→ TASK LIST:
a) Answer the following from the passage on the Lord's Supper.
(i) By what, according to the passage, were the covenants ratified?
(ii) Which chapter and verse of Luke does the passage cite for the words "Divide this among yourselves"?
(iii) Where does the final paragraph place the Lord?
b) Reproduce the passage on the Lord's Supper between "I mentioned last" and "are fed spiritually.", inclusive.
c) Extend the passage on the Lord's Supper onward from its final sentence.

→ TEXT TO READ:
------------------------------

The cup, incidentally, is more than a simple reminder. It’s the visible token, just as the blood was that which was the ratification of the covenant. The covenants were ratified by the shedding of blood. So the cup is more than a simple reminder. It is to us the visible token, the absolute guarantee that our sins and iniquities he will remember no more because it represents his death. As we look at ourselves, we might say woe is me as Isaiah said, “For I am undone.” But as we note and reflect upon the wine of the Lord’s Supper representing the blood that was shed, we know our sins have been forgiven. There are no woes any longer for those whose trust is in the one who shed his blood.

I mentioned last time, just an important little thing to keep in mind, our Lord never partook of the Lord’s Supper. He did not take the bread first and then give it to them, eating it himself. So far as we can tell, Luke says, he gave it to them and he said, “Divide this among yourselves,” Luke 22, verse 17. So then he told them as Luke says and Paul picks it up, “Do this, go on doing this in remembrance of me.”

Now, my feeling is that when he said, “Do this in remembrance of me,” he really meant more that just a simple reflection upon what our Lord had done. I think he means for us to enter very significantly into this dinner. And to realize that it is here we are fed spiritually.

Now, you might say, “Well, our Lord is at the right hand of the Father. How can he feed us spiritually down here?”

------------------------------

→ GIVEN DATA:
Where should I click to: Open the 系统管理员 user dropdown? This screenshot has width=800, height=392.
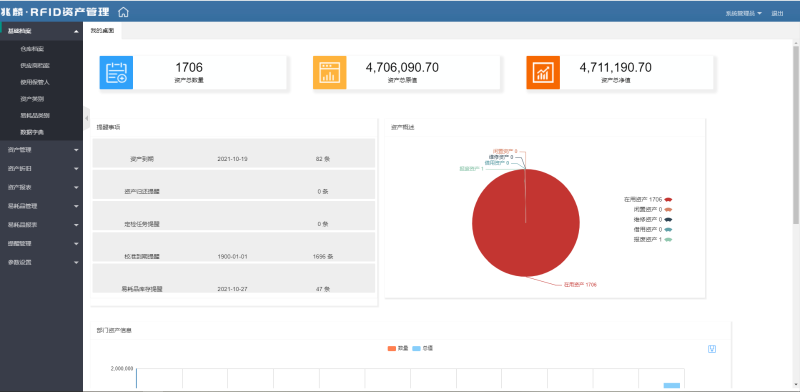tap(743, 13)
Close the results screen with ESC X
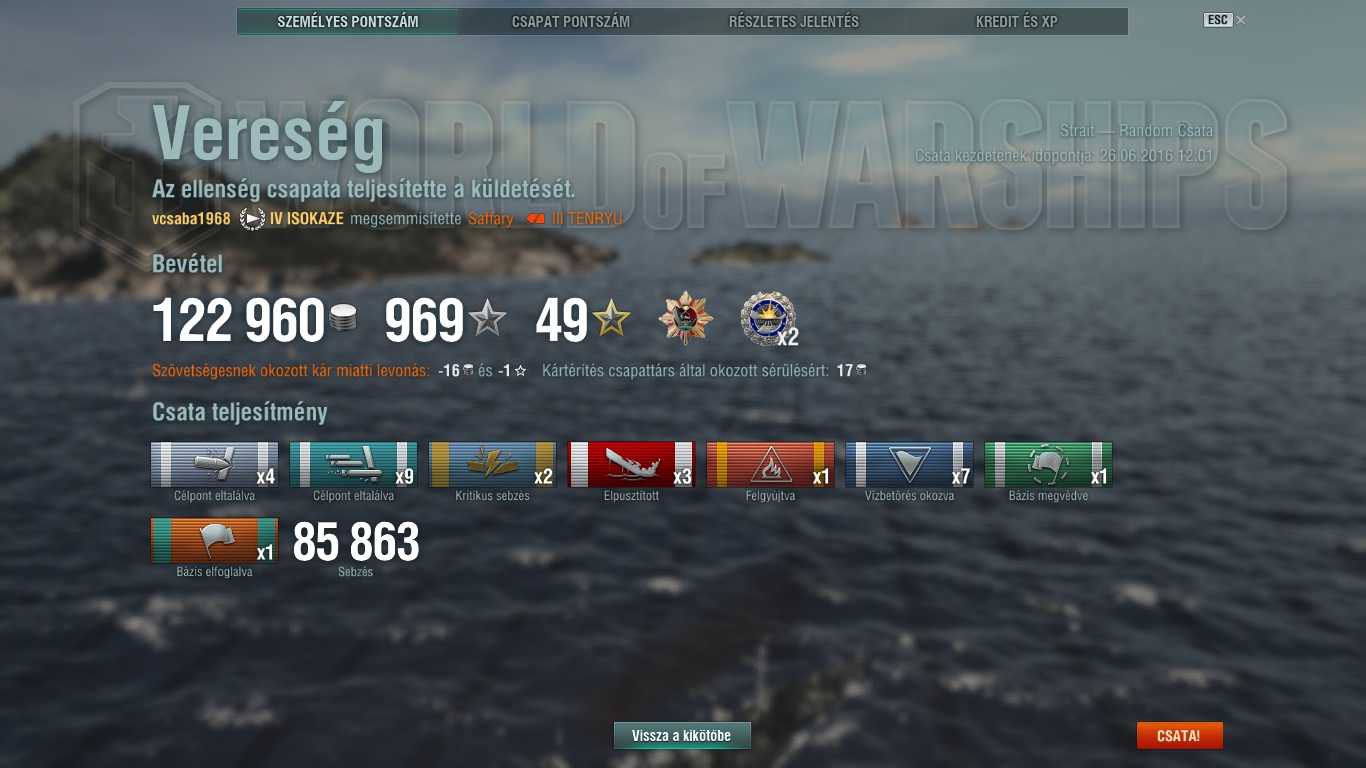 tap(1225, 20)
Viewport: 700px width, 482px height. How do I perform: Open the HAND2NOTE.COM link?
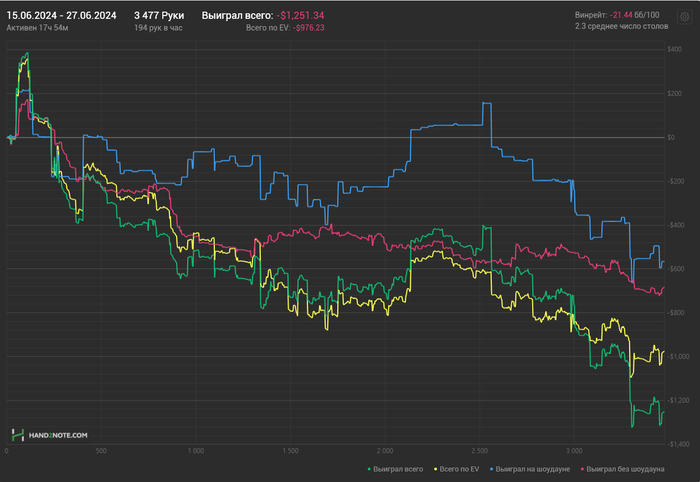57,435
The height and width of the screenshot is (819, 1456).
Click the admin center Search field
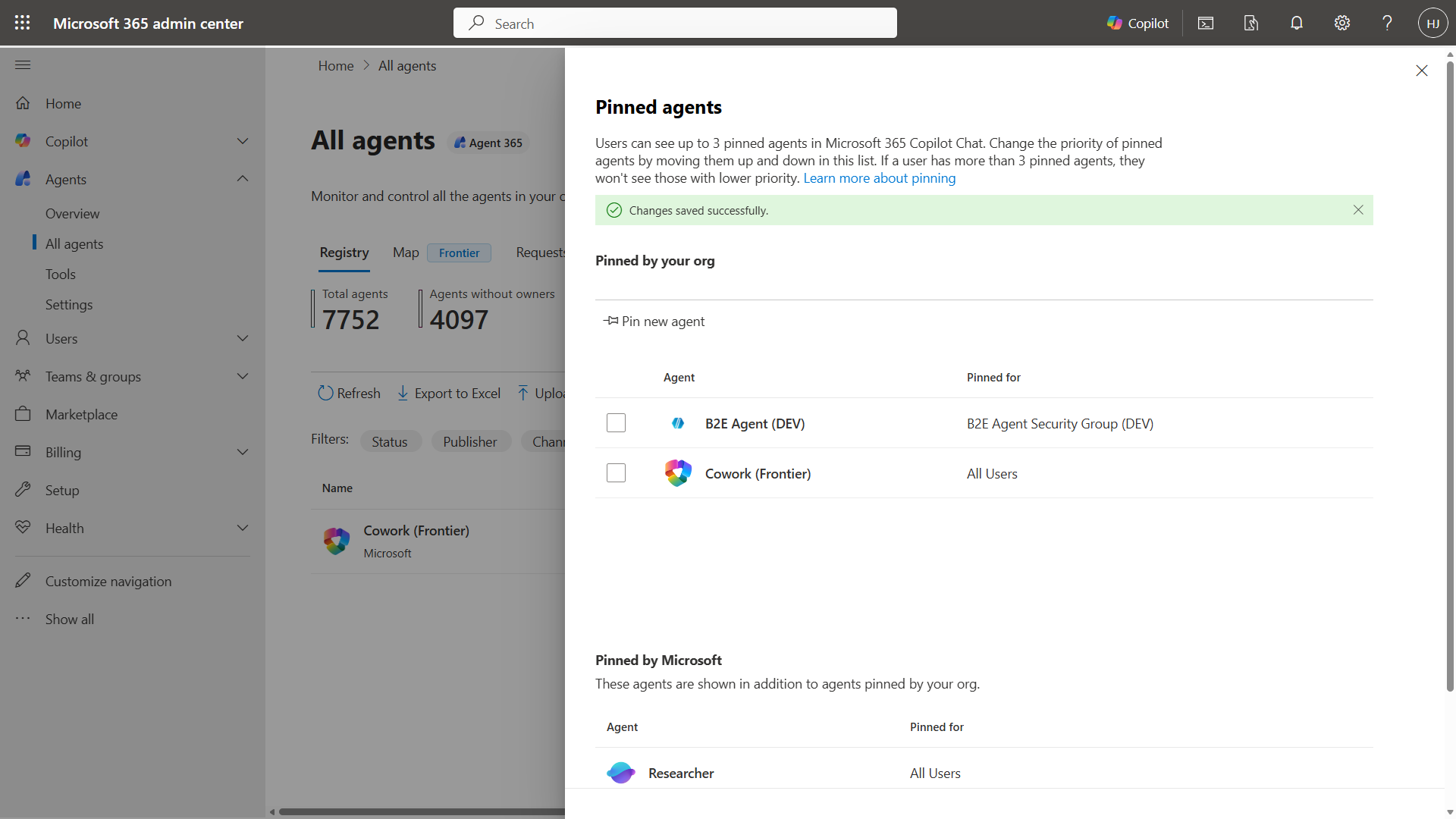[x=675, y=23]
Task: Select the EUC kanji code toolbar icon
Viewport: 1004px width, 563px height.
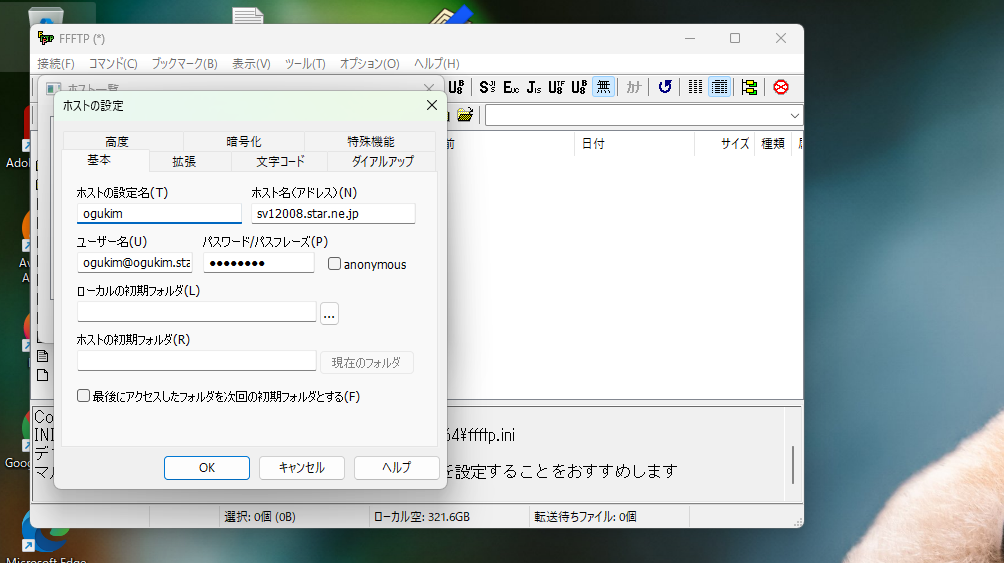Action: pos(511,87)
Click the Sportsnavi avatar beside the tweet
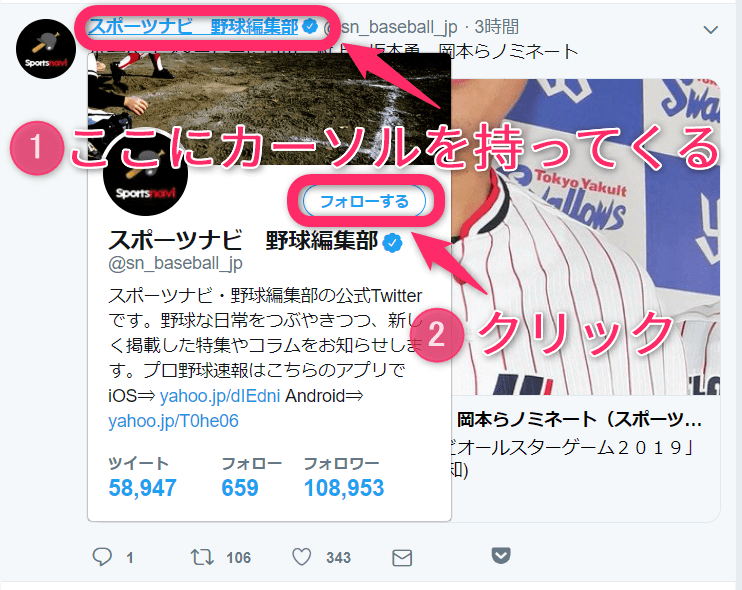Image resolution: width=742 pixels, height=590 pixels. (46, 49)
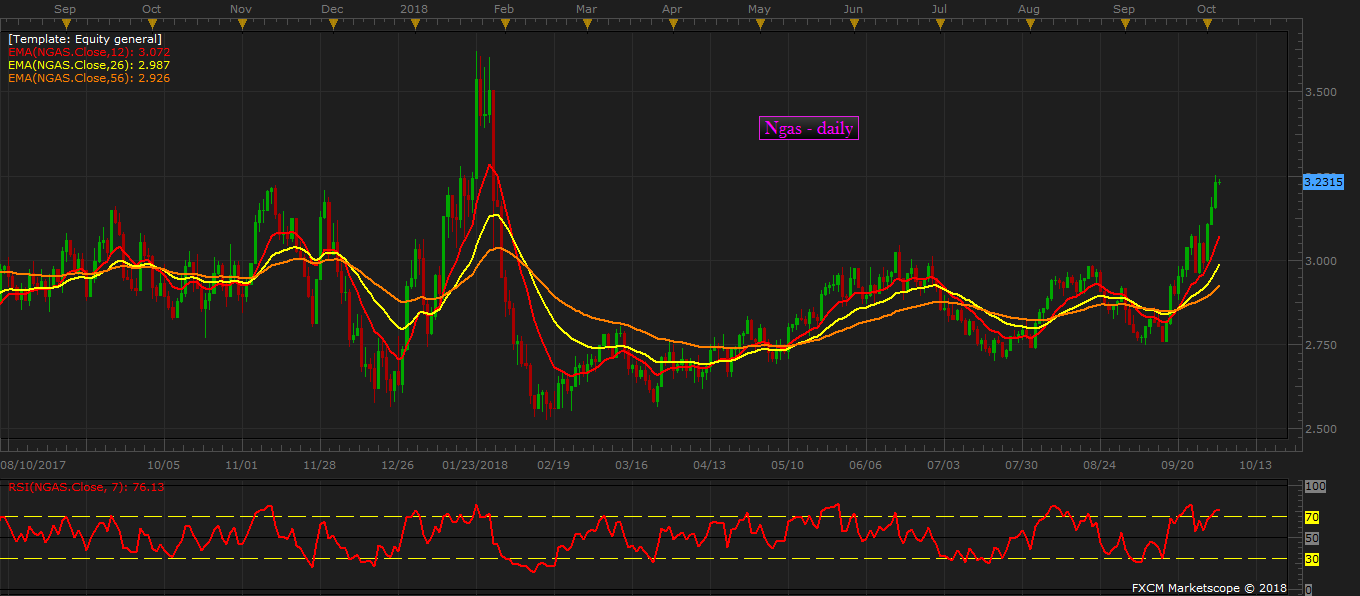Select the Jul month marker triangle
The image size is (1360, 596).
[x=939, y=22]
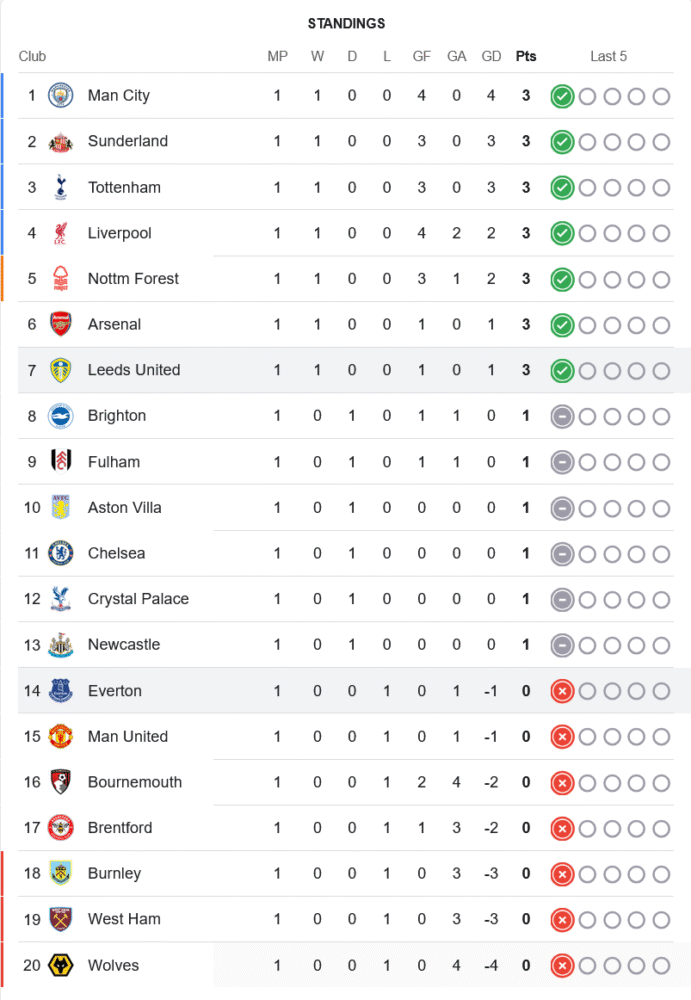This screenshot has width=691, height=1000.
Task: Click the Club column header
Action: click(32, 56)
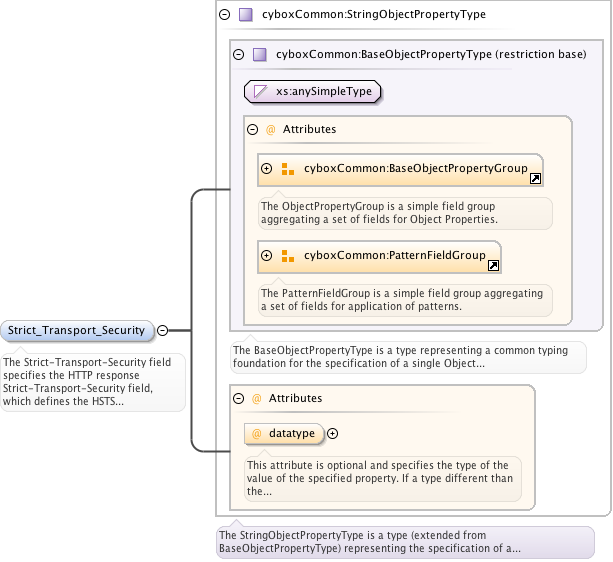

------------------------------

→ RESPONSES BY TASK:
a)
(i) By the shedding of blood.
(ii) Luke 22, verse 17.
(iii) At the right hand of the Father.

b)
I mentioned last time, just an important little thing to keep in mind, our Lord never partook of the Lord’s Supper. He did not take the bread first and then give it to them, eating it himself. So far as we can tell, Luke says, he gave it to them and he said, “Divide this among yourselves,” Luke 22, verse 17. So then he told them as Luke says and Paul picks it up, “Do this, go on doing this in remembrance of me.”

Now, my feeling is that when he said, “Do this in remembrance of me,” he really meant more that just a simple reflection upon what our Lord had done. I think he means for us to enter very significantly into this dinner. And to realize that it is here we are fed spiritually.

c)
Well, our Lord has — because he is the eternal God, is omnipresent, isn’t he? It is entirely within his power to be with us here in the meeting and to feed us spiritually as we partake of the bread and the wine. After all, this was food. This is the supper, the dinner that is food. And so this is an occasion upon which we are fed spiritually. Calvin says, This is done by the power of the Holy Spirit. He, in his bodily form, is at the right hand of the Father, but by virtue of the fact that he is the omnipresent Son of God, he, through the power of the Holy Spirit, feeds his saints at the Lord’s Supper spiritually. And so as we partake of the bread, and as we partake of the wine, it’s for our sustenance, spiritual sustenance. We don’t meet here just to say, yes, I do remember that that happened years past, and I appreciate that. It is a supper. It is a dinner. It’s a time in which we actually come together and are fed spiritually.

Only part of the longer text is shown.